=== RECORDS FOR THE EXERCISE ===
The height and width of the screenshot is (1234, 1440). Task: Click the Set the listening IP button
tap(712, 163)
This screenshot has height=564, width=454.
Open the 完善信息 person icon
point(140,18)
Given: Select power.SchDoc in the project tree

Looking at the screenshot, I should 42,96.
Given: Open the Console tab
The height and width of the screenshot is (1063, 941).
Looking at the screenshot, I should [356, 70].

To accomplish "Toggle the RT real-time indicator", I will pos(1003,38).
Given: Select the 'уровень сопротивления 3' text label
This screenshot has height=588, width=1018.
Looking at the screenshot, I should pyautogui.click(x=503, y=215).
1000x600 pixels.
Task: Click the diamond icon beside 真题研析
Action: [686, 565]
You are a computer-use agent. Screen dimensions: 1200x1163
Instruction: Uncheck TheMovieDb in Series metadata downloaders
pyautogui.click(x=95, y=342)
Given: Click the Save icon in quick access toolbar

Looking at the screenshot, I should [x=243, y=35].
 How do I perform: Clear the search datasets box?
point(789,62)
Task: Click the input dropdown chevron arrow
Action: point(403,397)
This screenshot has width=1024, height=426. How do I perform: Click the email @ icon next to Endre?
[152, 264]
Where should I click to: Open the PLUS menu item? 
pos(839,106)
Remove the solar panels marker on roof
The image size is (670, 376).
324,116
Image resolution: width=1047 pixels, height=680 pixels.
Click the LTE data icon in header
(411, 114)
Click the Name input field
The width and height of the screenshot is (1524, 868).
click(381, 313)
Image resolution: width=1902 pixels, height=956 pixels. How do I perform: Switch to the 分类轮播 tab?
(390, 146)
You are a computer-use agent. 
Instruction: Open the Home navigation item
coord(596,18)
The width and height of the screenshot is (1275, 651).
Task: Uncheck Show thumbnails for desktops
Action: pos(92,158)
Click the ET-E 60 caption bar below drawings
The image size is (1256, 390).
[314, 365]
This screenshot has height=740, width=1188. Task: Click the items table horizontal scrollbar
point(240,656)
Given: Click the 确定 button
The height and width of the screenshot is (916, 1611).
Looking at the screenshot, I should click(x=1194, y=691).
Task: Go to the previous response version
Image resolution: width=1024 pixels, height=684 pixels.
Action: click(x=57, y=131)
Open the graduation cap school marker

=== WHAT YOU WILL DO ===
If a line in the material above contains "computer", show that line.

=== FINISHED EXERCISE ===
You are a computer-use agent. Screen dimensions: 1200x1163
You are a computer-use agent. 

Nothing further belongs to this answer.